Nanfu Wang, a Chinese-born documentary filmmaker and resident of New Jersey, whose 2019 Sundance-winning documentary “One Child Nation” analyzed the personal and widespread tribute to China’s one-child policy, didn’t realize he was starting a movie when he did . At first, she just took pictures of the screen and recorded social media posts she saw leaving China in January.
“I was seeing information about the virus, about the outbreak being censored in real time,” says Wang. “I saw something and, ten minutes later, I would be excluded. This forced me to file them. “
Wang was in the middle of several other projects. At first, she tried to pass on what she had gathered to the media. Then she started planning a short film. So, reaching the outbreak required a feature film. HBO came on board. And Wang started working with 10 filmmakers in China to capture the huge gap between the party’s propaganda and reality.
But more twists, of course, followed.

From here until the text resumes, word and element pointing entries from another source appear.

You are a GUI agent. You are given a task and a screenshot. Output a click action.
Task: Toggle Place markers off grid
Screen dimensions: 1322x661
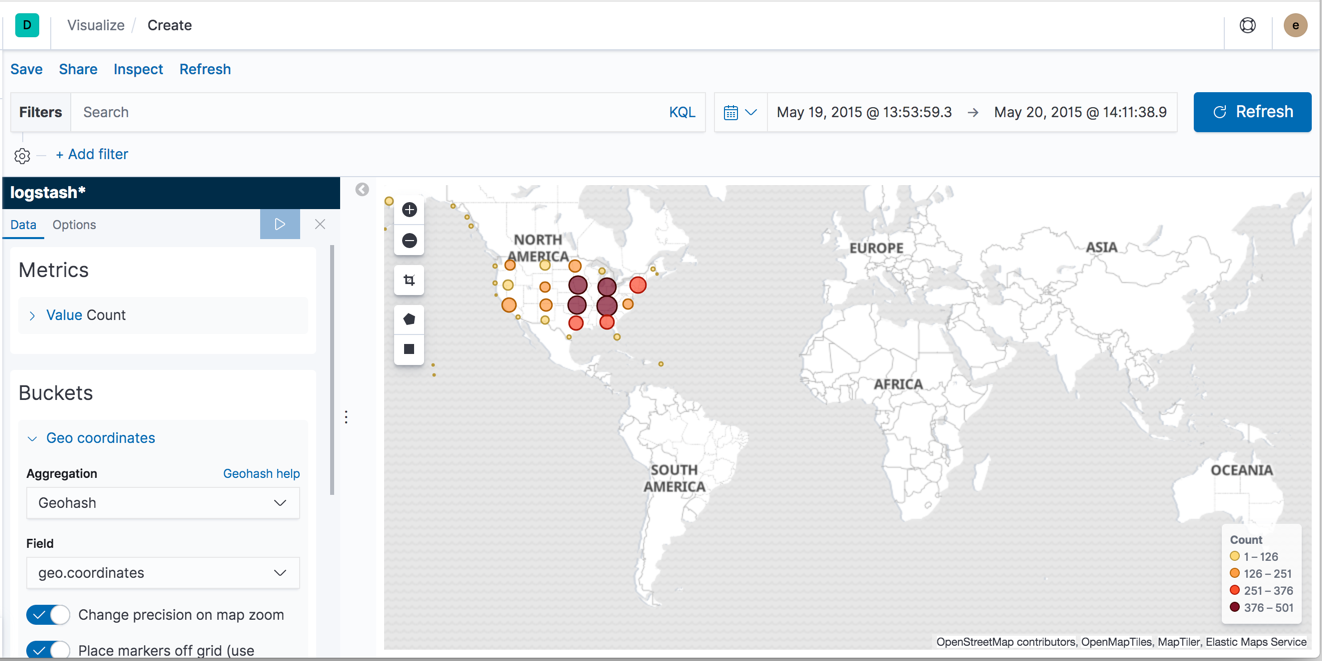click(x=48, y=650)
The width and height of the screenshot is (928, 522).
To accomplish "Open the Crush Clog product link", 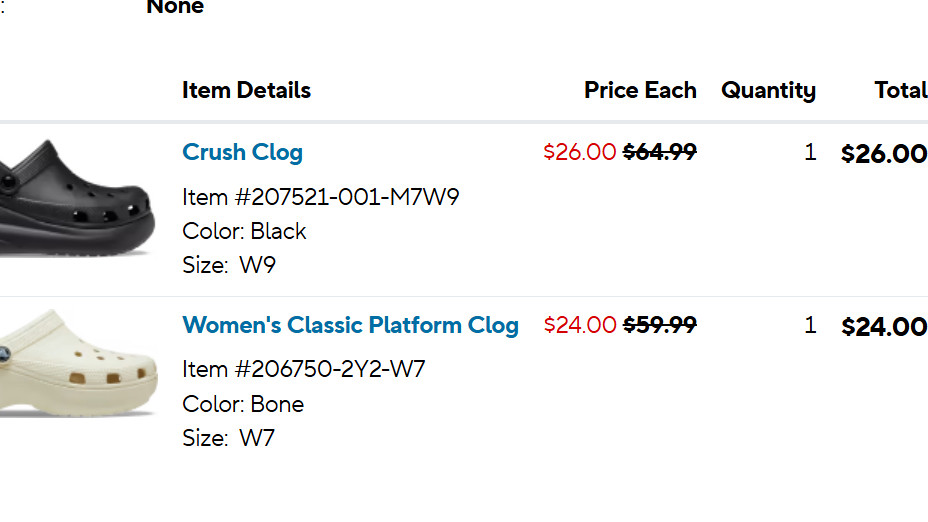I will (243, 152).
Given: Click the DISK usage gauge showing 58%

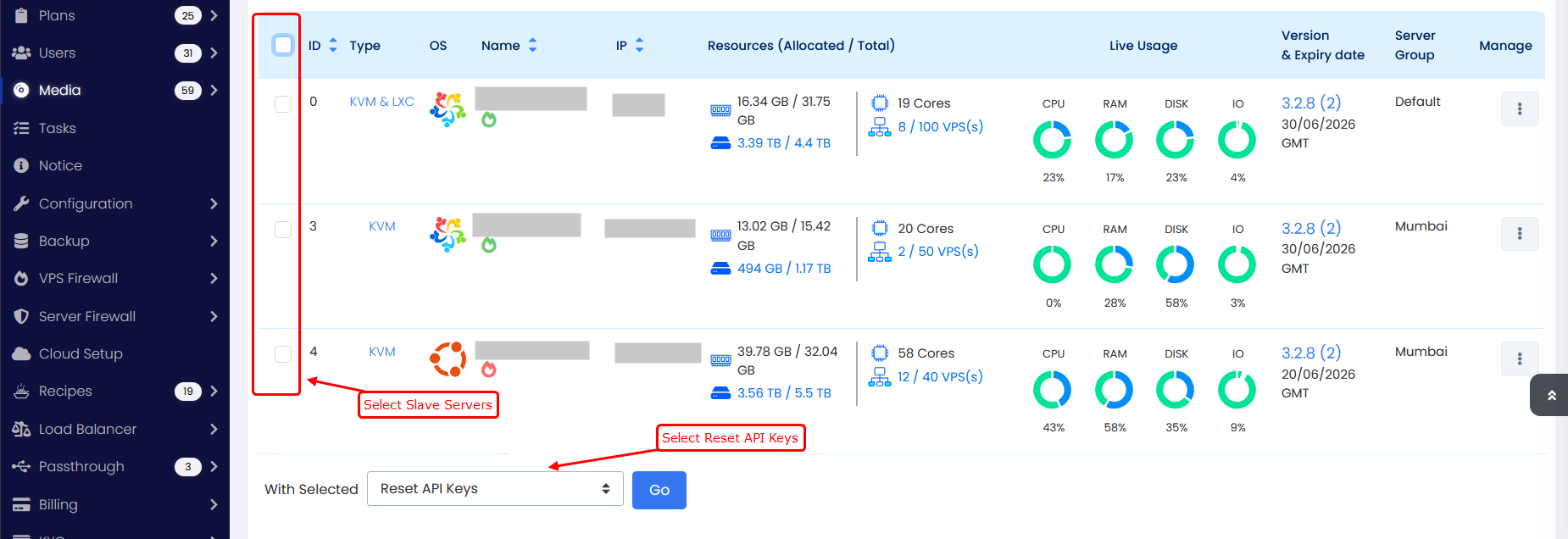Looking at the screenshot, I should [1175, 265].
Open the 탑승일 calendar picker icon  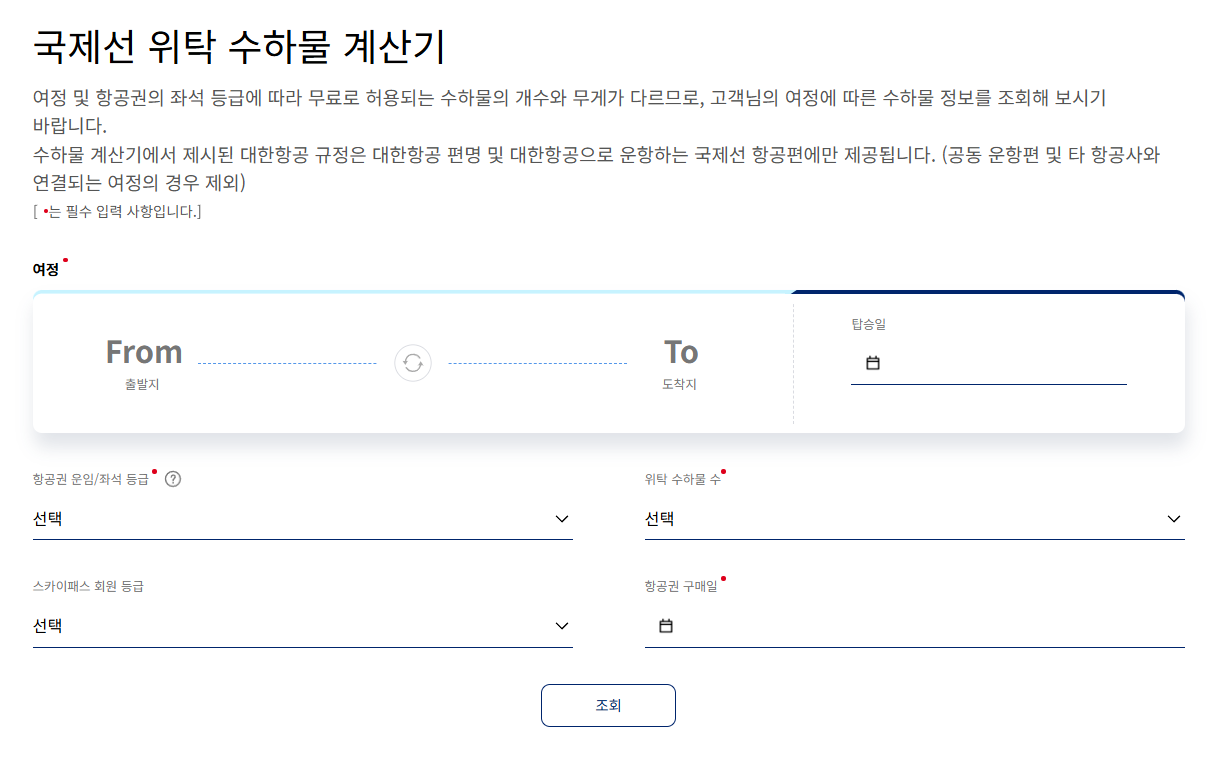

The outbreak spread beyond China and, in the US response, Wang saw a different, but comparable, viral response from another regime. Soon, she was organizing film crews in America as well. The scope of “In the Same Breath” has grown.
“The outbreak in the United States shocked me even more than it originally started in China. I had this notion that America is a more advanced society and things like that shouldn’t be happening the same way or worse. It changed the film, ”says Wang. “In March, April, I started thinking: OK, now what is the movie about?”